Element lookup records:
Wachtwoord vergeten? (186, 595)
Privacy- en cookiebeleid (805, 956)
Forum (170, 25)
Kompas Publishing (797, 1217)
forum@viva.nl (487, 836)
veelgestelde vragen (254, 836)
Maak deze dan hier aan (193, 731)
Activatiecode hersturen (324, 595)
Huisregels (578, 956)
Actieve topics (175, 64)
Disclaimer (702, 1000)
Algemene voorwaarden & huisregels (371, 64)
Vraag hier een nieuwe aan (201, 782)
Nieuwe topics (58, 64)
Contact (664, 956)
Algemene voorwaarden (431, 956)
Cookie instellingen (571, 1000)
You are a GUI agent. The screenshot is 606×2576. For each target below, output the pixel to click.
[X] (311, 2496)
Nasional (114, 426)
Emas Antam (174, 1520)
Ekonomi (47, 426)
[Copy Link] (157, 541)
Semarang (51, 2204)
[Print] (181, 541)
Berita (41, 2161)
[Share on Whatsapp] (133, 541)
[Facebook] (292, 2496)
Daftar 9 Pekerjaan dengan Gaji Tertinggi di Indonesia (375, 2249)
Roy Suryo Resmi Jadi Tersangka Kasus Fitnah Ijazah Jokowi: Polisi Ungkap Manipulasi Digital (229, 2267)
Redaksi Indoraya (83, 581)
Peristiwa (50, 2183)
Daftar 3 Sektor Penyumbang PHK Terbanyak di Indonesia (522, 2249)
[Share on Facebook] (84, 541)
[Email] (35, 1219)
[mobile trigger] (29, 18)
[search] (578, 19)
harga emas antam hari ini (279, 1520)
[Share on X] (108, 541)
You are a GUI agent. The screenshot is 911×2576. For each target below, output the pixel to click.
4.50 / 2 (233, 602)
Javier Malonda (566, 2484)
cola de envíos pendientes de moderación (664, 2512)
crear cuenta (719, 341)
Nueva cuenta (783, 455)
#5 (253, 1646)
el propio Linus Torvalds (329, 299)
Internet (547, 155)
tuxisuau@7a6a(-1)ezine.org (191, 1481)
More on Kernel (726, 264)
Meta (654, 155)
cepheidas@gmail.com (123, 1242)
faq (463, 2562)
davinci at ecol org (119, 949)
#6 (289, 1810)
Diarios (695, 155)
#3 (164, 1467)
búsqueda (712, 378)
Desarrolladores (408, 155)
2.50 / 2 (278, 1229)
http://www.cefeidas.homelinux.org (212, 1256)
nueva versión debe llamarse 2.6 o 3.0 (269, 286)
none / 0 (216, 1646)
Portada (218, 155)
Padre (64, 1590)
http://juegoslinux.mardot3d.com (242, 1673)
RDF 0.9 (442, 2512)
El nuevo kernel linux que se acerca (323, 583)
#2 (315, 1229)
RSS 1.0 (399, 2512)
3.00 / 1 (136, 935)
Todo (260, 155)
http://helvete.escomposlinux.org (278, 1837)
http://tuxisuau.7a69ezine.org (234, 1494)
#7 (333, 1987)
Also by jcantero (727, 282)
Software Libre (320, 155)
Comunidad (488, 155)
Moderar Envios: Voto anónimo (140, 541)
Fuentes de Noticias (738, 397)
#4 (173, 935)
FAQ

- **What you will do**:
Starting at the line that contains "Internet (547, 155)" and ending after the line that contains "http://www.cefeidas.homelinux.org (212, 1256)", rewrite each line with its text unchanged, scaling both coordinates by 0.4 and rounding to whole numbers, with halves rounded up.

- **Completed task**:
Internet (219, 62)
tuxisuau@7a6a(-1)ezine.org (76, 592)
More on Kernel (290, 106)
Meta (262, 62)
cepheidas@gmail.com (49, 497)
faq (185, 1025)
davinci at ecol org (48, 380)
#6 (116, 724)
Diarios (278, 62)
#3 (66, 587)
búsqueda (285, 151)
Desarrolladores (163, 62)
2.50 / 2 (111, 492)
http://www.cefeidas.homelinux.org (85, 502)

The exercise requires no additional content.